When the initial three-story design of the Kaplan Institute by architect John Ronan was found to be financially infeasible by the university, accommodations were made to reduce the scale of the building, including an initial decision to keep the Institute of Design (ID) at its current home in the Downtown Campus instead of moving it into the new building.

Of course, that initial decision was somehow never communicated to all involved parties, perhaps in part due to its controversial nature and its clashing with donor contract stipulations, leading to some very confused glances when the groundbreaking speech made later on still included a mention of the building as the future home of ID. For many at the time, a question as simple and as important as “where is ID going to be housed next year?” was way more difficult to get an answer to than you’d think it should be.

In the ensuing confusion, we finally ended up with the current version of the Kaplan Institute we see today, a less ideal and compromised version with ID still housed on the second floor and many original ideas (like, for example, many internal walls) scrapped. The sources that relayed this story to me have led me to the conclusion that many current tensions that exist in the building’s use, ranging from noise levels to concerns over the building’s liberal use of open-floor workspaces, are the result of this. Many of these pain points in the building’s current state, contributing to tensions and difficulties between ID and undergraduate students, can be seen as direct ramifications of what are essentially, communication failures and compromises made to try and accommodate them.

Confusion, misdirection, and rumors: all the trademark results of a communication failure that us undergraduates are unfortunately so familiar with mark this single story about the Kaplan Institute’s history. And what’s worst about all of this? Who suffers the most because of them? It’s the students. When decisions, events, and other processes proceed sub-optimally due to whatever kind of unforeseen circumstances and transparency suddenly flies out the window, the result is always a situation that makes students sigh and chalk up another reason to give in to the cynicism black hole this university seems to be built upon.

But, like in my original article, I want to end with the point that I truly do not believe there is any one person, office, or group at fault for these kinds of “failures to launch.” There is no grand conspiracy to keep us down and out as some kind of university minority. In fact, maybe there aren’t even problems at all. I could be entirely wrong about everything I have said, or be completely misinterpreting university actions. I simply don’t know. I’m just one student here, typing away at a final article instead of doing my other homework or trying to find a job after graduation.

However, if you ask me and actually care about my thoughts, Illinois Tech is continuing to face the consequences of what I see as a cultural stagnation. This university is staffed by many wonderful people that I have had the pleasure of working with in some form or another on various classes, projects, events, and other opportunities both for TechNews and otherwise. They are all genuinely interested in serving this university and its students (at least, from my experience and interactions. I understand this may not be the reality for many other students out there, and for that, I am sorry).

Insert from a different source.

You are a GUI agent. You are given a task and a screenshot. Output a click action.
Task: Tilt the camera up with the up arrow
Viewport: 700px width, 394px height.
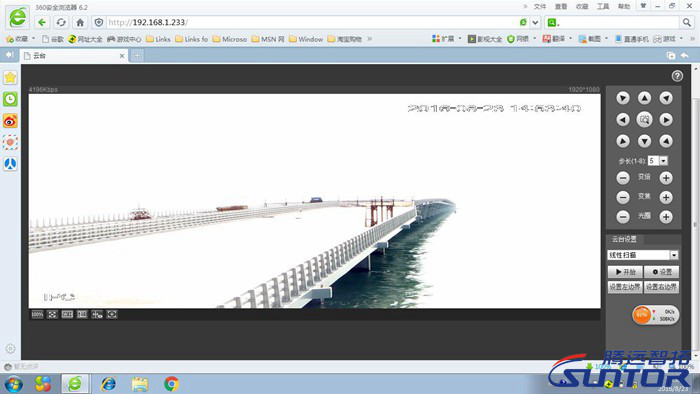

Rhetoric about “being student-centered” can be thrown around as much as we want, but such radical notions require action behind them to hold up to any kind of scrutiny. Until there is a concerted action to drive that sort of thinking, with students seen as equal stakeholders and with transparent communication made a priority, we will continue to see these “failures to launch” mire what should be momentous and proud occasions in our history.

Of course, I’m just one newspaper writer on my way out the door. While I’d like to think I played some role in driving that change, it isn’t my place to judge, and now it certainly isn’t my place to dictate or decide what is correct. I’ll entrust those decisions to the future generations.